**Records to use:**
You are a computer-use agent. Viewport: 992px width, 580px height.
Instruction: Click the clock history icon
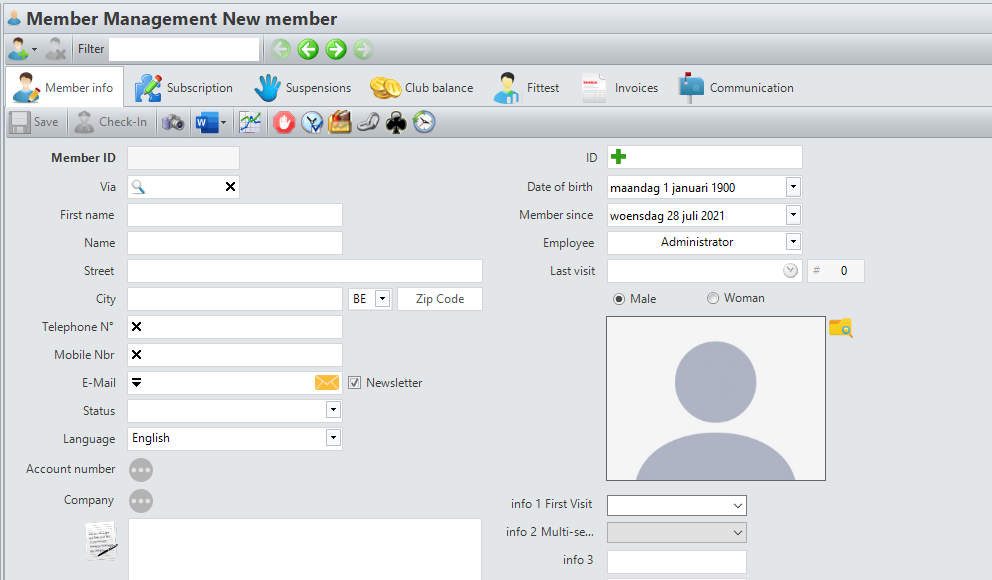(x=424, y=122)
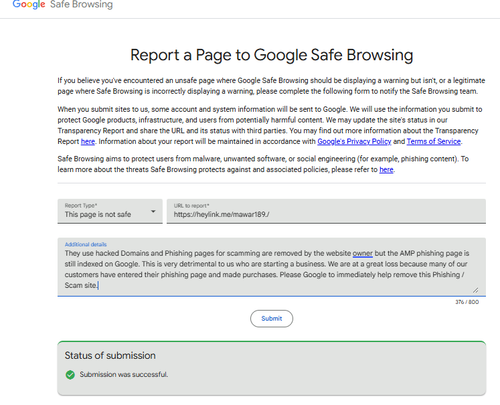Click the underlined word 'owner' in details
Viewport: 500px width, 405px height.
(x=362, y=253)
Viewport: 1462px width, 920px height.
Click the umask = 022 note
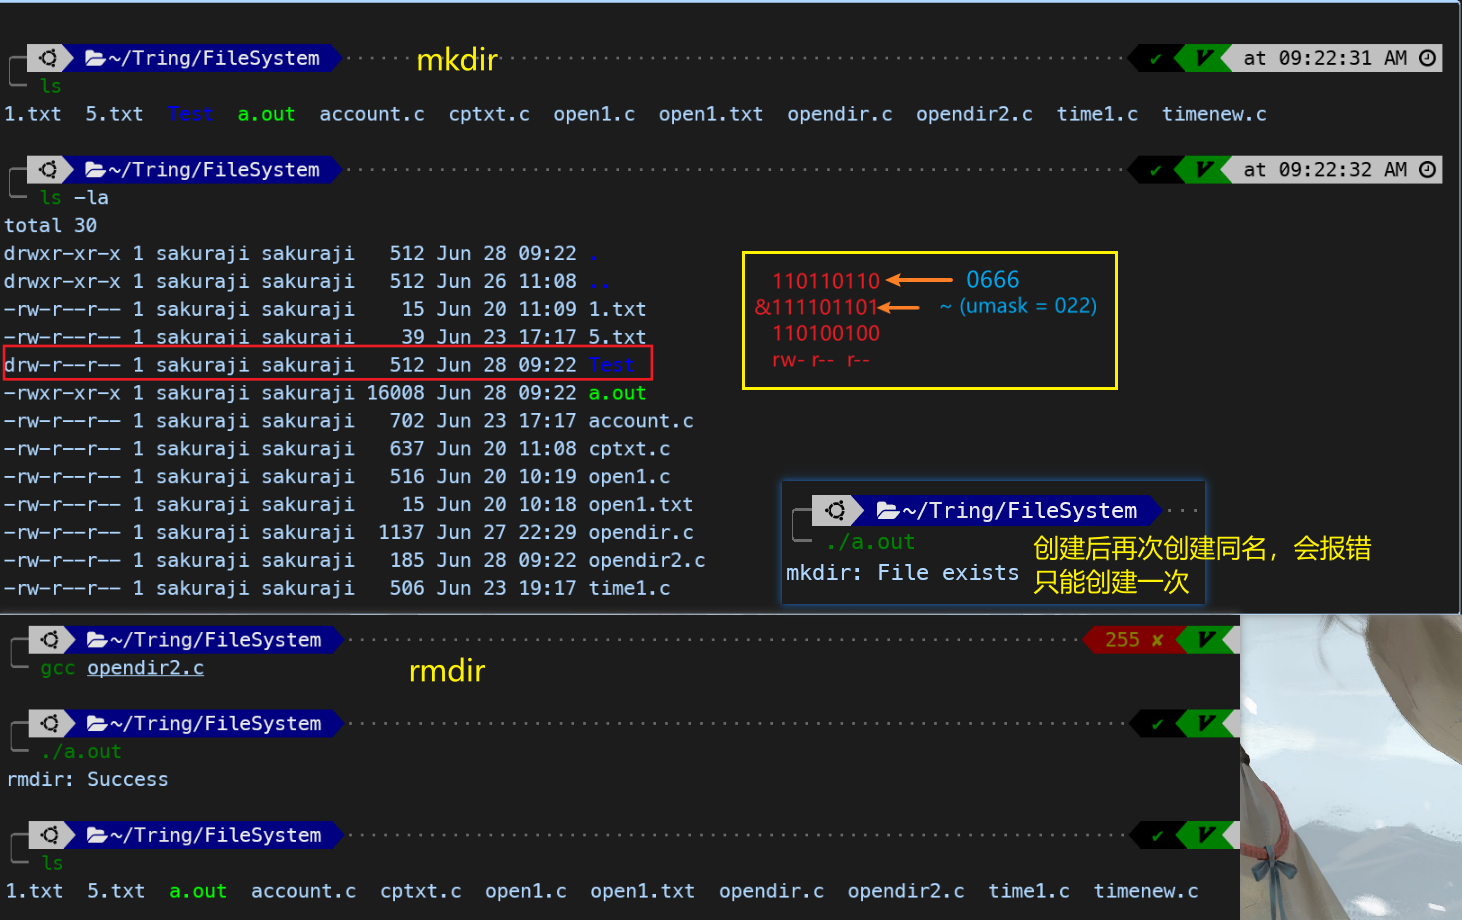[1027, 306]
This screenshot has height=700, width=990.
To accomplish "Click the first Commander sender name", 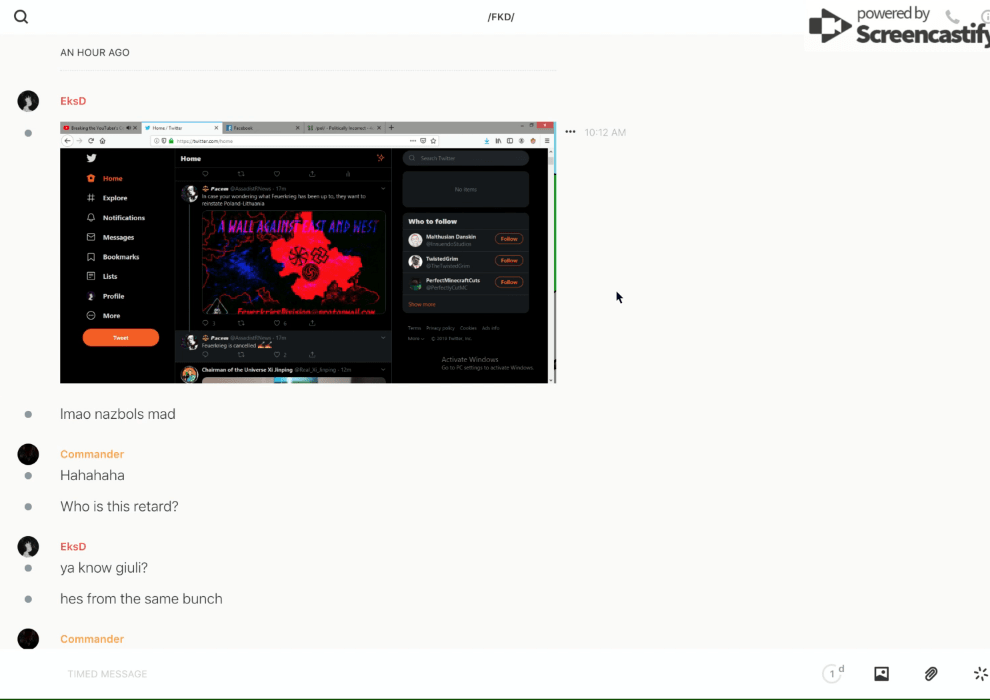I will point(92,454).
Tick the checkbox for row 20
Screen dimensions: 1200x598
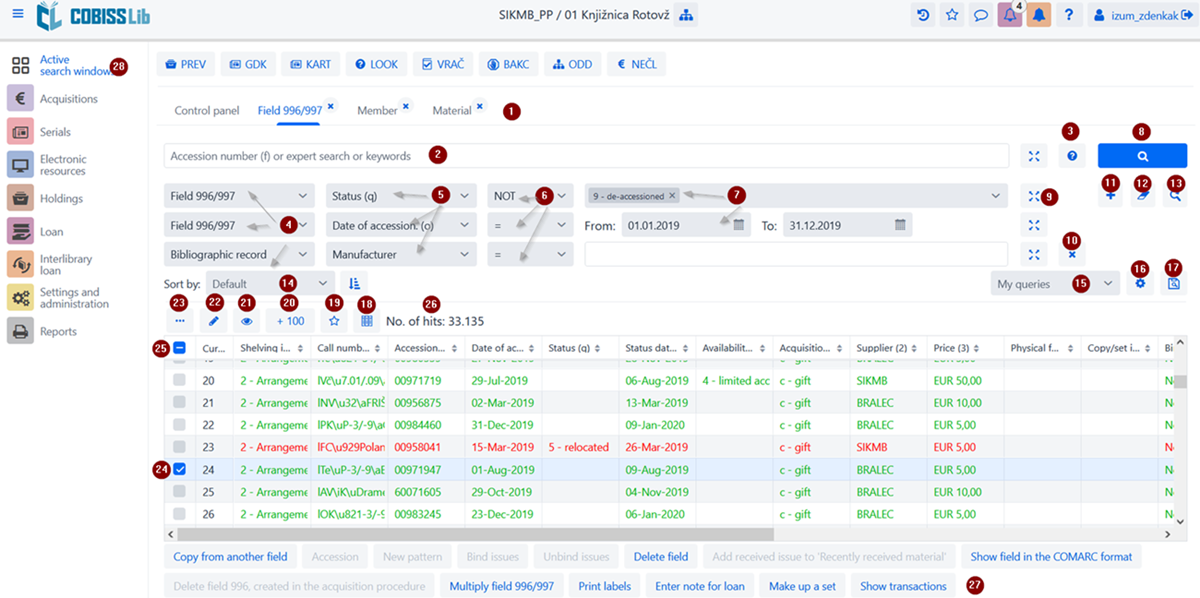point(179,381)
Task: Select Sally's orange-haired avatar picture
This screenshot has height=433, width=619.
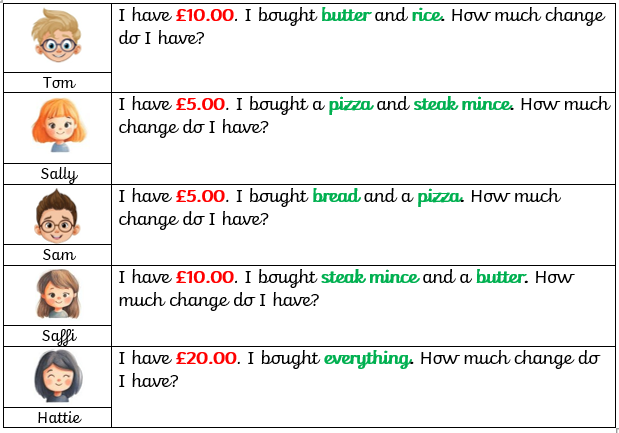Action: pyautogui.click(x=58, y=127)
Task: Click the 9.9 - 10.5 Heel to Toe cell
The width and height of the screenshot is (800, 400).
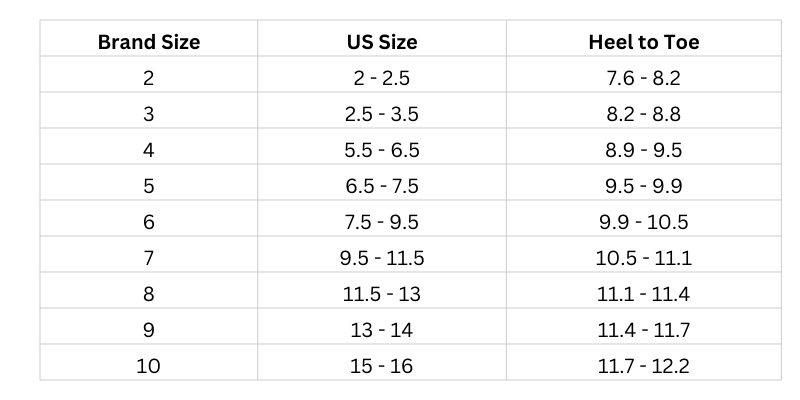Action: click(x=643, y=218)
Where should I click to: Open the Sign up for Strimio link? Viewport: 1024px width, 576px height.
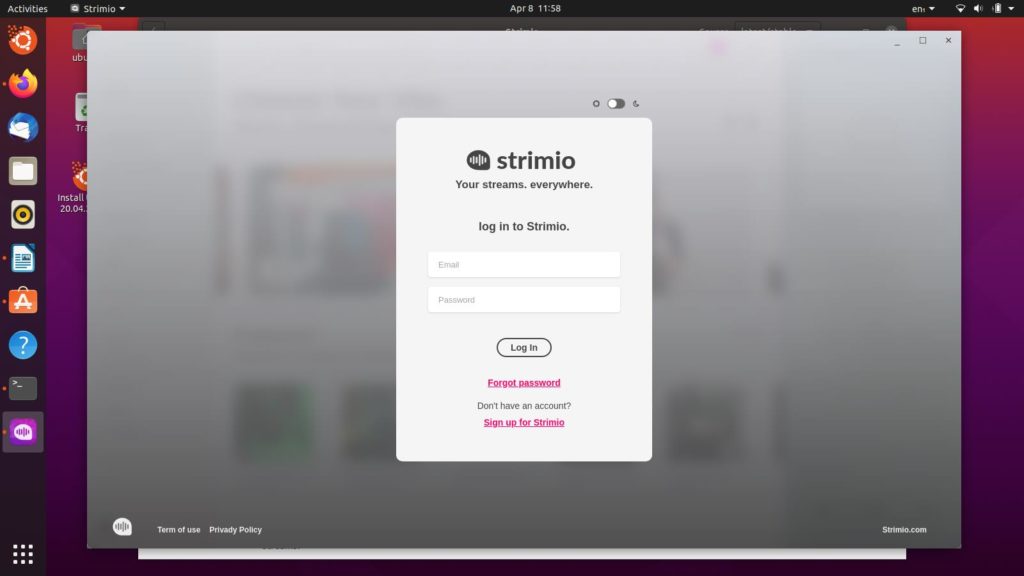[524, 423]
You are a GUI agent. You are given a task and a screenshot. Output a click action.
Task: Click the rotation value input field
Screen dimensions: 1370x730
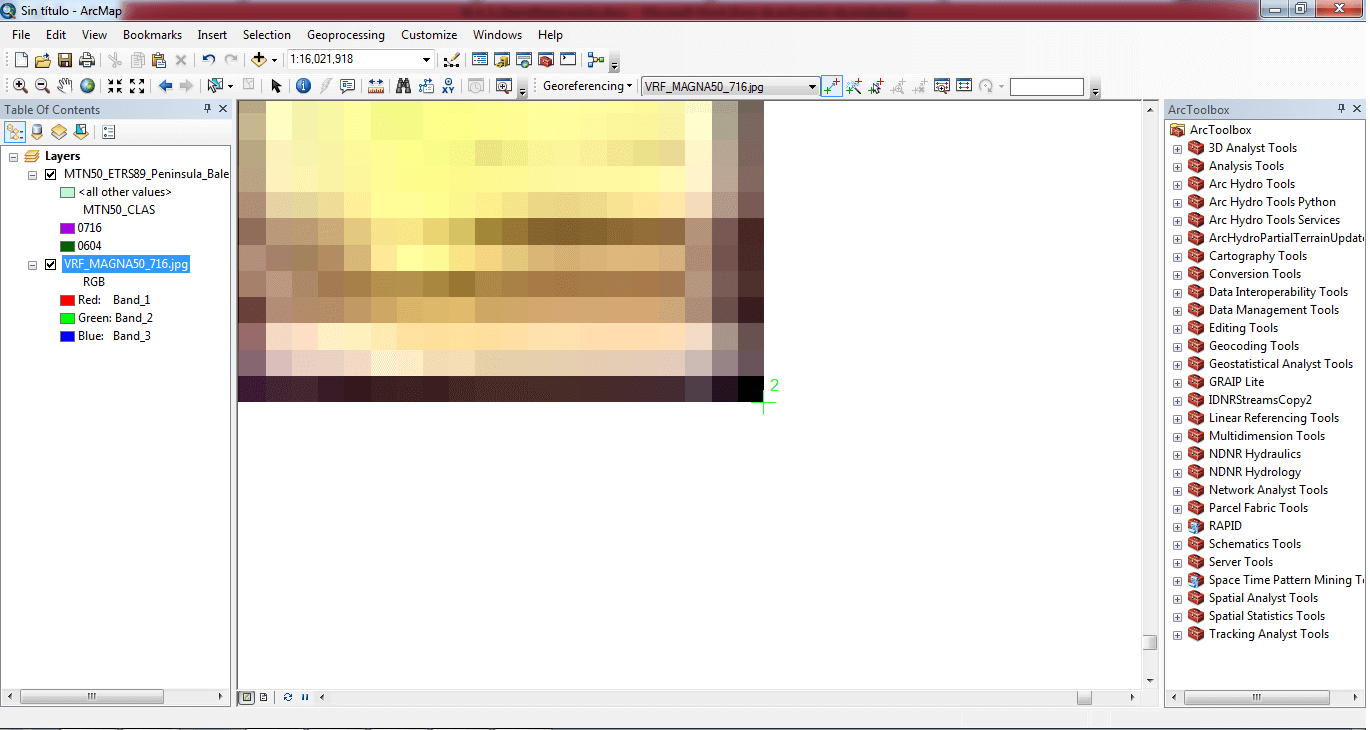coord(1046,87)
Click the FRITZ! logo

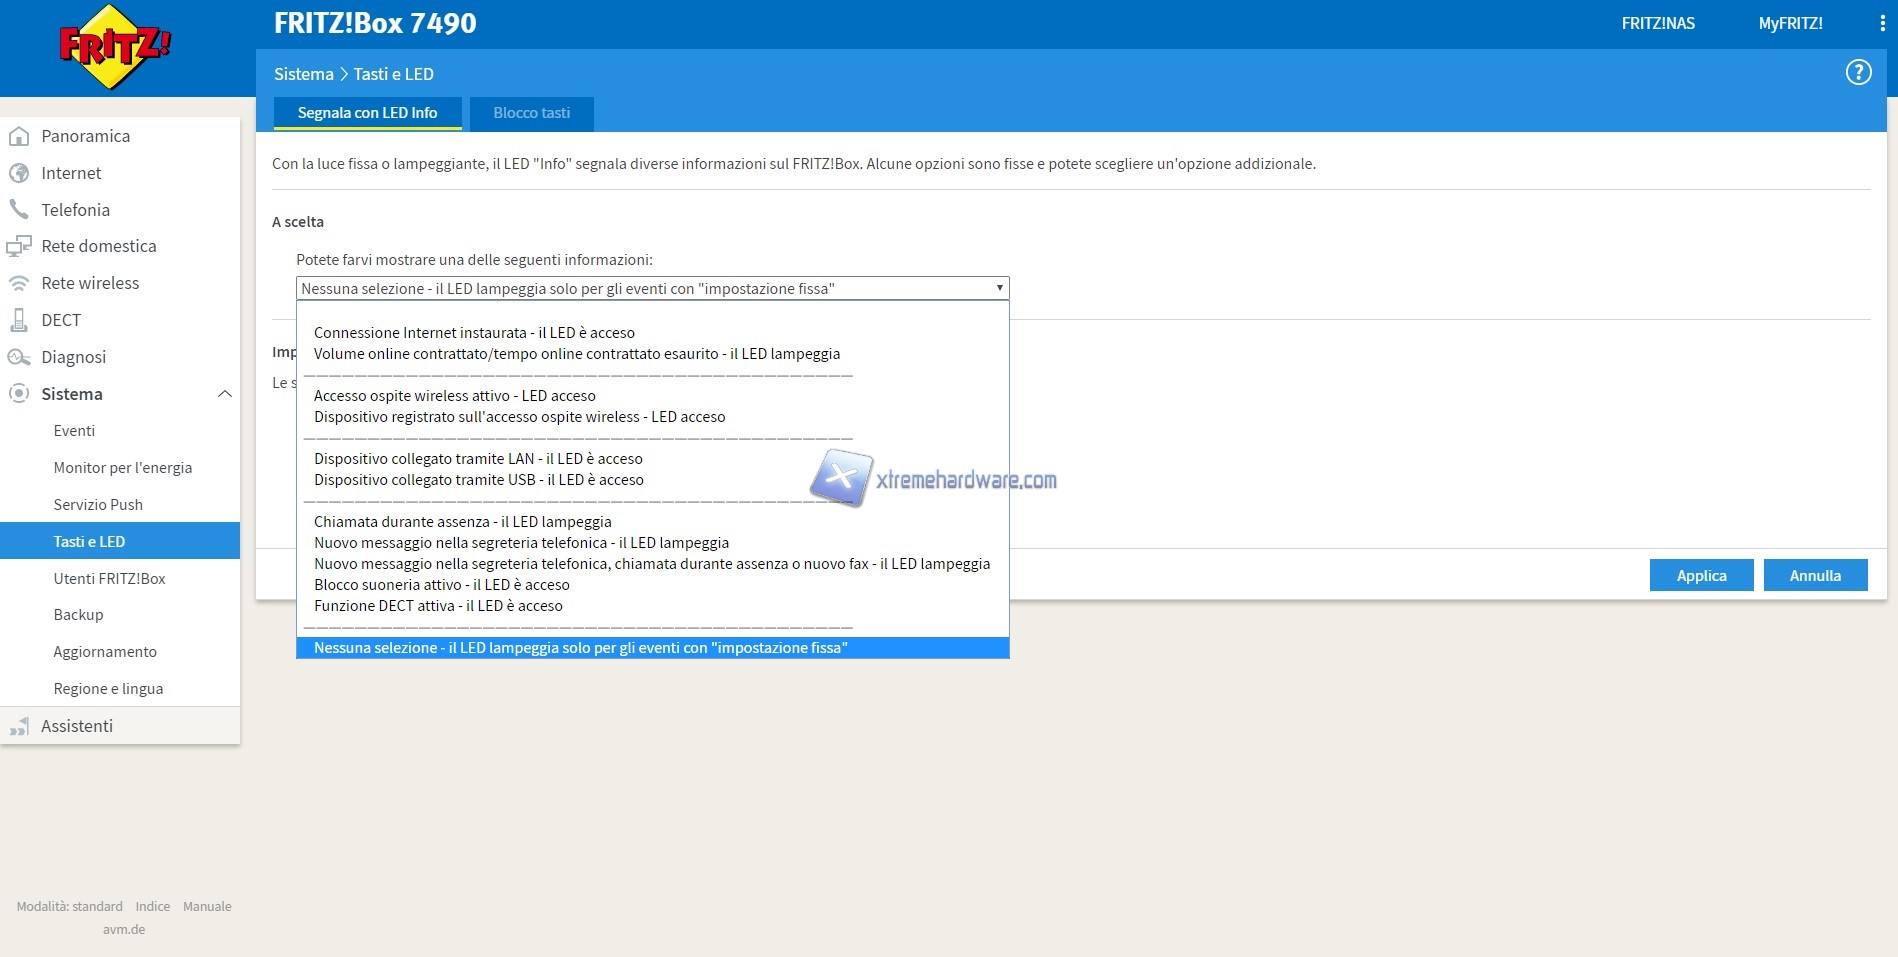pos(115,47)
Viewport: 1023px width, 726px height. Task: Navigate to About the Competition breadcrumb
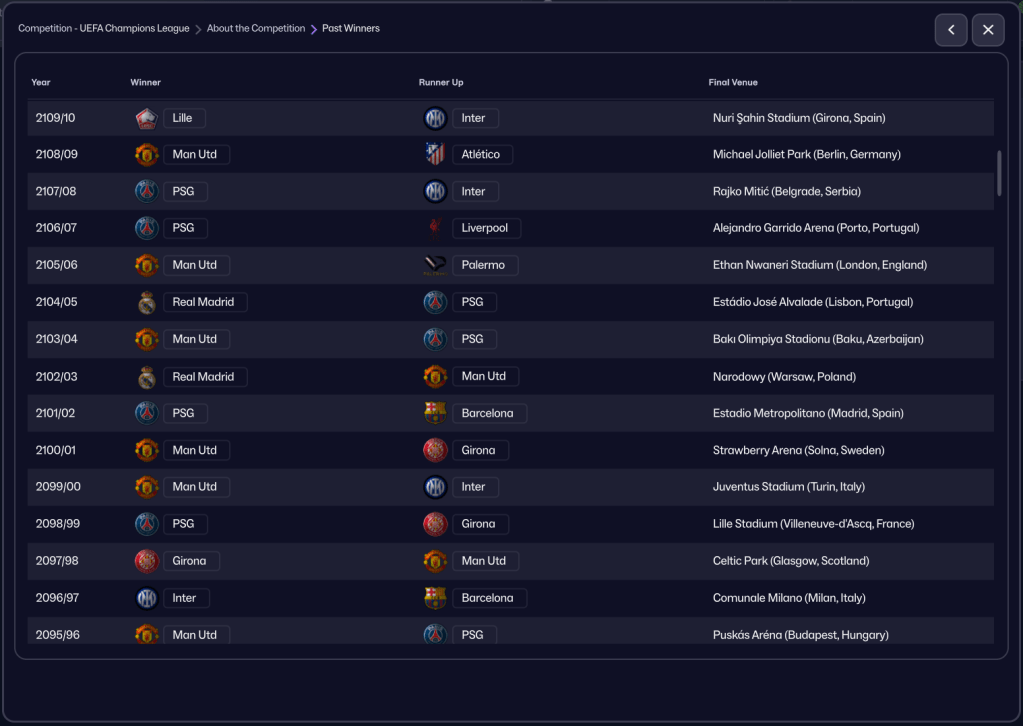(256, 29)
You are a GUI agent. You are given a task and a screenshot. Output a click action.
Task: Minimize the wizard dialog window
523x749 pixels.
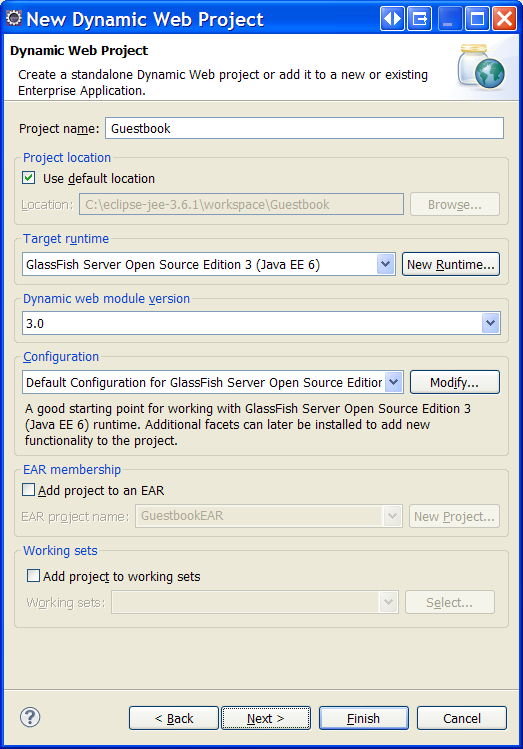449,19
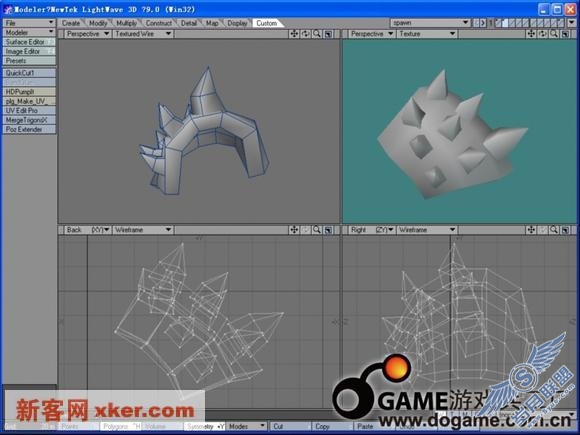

**Task description:** Transcribe only the lines from the line holding "Viewport: 1023px width, 726px" to the final line of the listing above. Keep them exact, include both ends, and skip the pictures.

**Solution to this problem:**
Viewport: 1023px width, 726px height. Task: Navigate to About the Competition breadcrumb
(256, 29)
You are a GUI agent. You are given a task and a screenshot. Output a click action.
Task: Minimize the wizard dialog window
523x749 pixels.
449,19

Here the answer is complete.